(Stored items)
● ● ● ●
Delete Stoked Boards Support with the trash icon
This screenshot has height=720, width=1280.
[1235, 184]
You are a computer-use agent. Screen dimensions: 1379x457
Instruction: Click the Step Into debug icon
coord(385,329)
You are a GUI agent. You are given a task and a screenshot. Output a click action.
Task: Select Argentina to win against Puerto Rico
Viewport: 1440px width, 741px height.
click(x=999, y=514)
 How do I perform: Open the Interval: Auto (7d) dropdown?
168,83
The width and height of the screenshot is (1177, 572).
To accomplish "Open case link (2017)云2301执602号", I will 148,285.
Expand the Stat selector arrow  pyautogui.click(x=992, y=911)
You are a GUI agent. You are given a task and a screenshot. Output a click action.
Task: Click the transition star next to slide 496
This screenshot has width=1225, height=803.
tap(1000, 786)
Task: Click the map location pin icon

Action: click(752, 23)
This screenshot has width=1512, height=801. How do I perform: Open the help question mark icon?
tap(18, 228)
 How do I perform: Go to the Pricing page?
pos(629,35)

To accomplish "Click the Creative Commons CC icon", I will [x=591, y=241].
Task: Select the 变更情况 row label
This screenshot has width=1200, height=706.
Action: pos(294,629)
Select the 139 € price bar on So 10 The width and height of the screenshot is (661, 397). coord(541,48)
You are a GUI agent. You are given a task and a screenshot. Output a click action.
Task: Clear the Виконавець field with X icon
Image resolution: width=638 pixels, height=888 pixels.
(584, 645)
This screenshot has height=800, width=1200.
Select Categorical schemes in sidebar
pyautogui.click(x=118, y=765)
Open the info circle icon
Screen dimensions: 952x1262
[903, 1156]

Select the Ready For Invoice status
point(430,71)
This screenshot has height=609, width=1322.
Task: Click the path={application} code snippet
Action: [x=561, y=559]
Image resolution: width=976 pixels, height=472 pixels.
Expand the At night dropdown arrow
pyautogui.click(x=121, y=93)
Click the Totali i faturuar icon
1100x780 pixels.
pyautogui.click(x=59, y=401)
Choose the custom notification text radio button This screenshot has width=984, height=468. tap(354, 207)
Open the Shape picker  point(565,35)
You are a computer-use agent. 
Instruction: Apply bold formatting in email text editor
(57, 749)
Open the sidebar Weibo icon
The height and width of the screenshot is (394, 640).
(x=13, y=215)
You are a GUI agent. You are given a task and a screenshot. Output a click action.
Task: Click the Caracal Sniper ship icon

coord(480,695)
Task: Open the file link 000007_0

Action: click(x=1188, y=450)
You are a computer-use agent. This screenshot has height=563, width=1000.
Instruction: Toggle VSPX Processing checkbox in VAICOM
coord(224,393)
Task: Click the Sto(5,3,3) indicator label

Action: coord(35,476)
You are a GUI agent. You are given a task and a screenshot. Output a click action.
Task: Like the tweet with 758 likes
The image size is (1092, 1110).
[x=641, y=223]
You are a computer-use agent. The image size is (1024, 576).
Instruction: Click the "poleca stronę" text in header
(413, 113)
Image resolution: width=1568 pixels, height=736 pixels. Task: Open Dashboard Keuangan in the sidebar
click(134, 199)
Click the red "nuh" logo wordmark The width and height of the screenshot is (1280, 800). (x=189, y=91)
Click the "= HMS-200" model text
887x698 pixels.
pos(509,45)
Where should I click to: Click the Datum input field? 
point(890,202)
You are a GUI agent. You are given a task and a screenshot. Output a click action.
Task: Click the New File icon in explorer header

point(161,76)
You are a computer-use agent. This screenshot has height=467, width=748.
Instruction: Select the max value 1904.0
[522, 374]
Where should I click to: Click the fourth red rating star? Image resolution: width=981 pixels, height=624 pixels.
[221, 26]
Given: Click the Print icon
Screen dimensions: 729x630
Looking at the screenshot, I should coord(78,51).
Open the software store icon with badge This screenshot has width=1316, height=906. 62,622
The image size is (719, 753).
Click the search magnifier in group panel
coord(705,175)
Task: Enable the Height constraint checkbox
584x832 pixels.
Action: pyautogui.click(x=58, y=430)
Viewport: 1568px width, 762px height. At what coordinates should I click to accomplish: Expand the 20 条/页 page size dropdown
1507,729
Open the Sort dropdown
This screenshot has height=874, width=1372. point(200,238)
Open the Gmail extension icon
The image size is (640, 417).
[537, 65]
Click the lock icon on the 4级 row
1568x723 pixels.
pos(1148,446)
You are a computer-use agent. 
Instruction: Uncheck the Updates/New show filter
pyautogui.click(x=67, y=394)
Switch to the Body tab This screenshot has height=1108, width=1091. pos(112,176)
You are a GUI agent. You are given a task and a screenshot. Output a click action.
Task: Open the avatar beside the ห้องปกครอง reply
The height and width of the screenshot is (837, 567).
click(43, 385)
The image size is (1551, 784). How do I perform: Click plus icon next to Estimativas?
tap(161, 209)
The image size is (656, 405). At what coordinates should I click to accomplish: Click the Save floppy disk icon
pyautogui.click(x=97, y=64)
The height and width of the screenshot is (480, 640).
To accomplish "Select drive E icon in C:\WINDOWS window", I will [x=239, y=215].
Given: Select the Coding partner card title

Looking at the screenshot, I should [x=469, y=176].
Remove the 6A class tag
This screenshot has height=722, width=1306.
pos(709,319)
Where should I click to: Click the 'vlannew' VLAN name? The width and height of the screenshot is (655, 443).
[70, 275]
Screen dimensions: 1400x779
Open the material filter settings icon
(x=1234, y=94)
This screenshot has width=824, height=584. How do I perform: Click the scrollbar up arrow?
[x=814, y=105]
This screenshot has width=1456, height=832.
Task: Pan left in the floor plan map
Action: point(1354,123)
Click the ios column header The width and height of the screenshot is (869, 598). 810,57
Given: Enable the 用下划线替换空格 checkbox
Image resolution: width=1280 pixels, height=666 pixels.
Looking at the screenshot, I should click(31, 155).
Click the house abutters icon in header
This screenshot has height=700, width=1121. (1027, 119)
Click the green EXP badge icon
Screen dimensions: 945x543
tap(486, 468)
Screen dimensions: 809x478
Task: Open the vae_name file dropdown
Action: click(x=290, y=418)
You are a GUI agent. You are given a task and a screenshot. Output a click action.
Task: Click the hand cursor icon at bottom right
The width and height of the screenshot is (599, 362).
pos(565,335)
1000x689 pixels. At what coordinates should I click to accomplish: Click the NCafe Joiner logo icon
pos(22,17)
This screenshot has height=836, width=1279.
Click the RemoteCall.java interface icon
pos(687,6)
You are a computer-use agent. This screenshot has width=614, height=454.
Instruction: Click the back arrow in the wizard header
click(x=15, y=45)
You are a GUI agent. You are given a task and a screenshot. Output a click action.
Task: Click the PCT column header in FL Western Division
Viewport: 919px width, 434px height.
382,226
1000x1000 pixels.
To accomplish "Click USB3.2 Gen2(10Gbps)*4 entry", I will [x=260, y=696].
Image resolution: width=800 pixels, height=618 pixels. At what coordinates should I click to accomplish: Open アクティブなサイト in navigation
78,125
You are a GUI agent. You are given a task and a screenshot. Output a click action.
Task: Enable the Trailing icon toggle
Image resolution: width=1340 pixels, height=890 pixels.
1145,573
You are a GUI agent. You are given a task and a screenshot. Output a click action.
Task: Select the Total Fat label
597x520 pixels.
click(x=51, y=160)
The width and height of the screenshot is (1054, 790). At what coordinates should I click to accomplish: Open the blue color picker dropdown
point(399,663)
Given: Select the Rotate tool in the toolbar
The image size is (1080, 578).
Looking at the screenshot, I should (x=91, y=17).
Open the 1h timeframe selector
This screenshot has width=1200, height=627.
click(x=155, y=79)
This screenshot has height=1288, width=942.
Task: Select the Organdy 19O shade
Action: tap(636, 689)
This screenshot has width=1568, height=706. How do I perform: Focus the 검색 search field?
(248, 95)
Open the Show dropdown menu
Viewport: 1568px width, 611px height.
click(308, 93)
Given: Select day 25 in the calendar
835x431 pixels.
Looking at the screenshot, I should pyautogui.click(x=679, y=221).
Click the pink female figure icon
● ● ● ●
[EXERCISE DESCRIPTION]: What lines above hold the word "Enable"? List them all.

[ANSWER AREA]:
Task: Enable the Height constraint checkbox
Given: Enable the 用下划线替换空格 checkbox
Task: Enable the Trailing icon toggle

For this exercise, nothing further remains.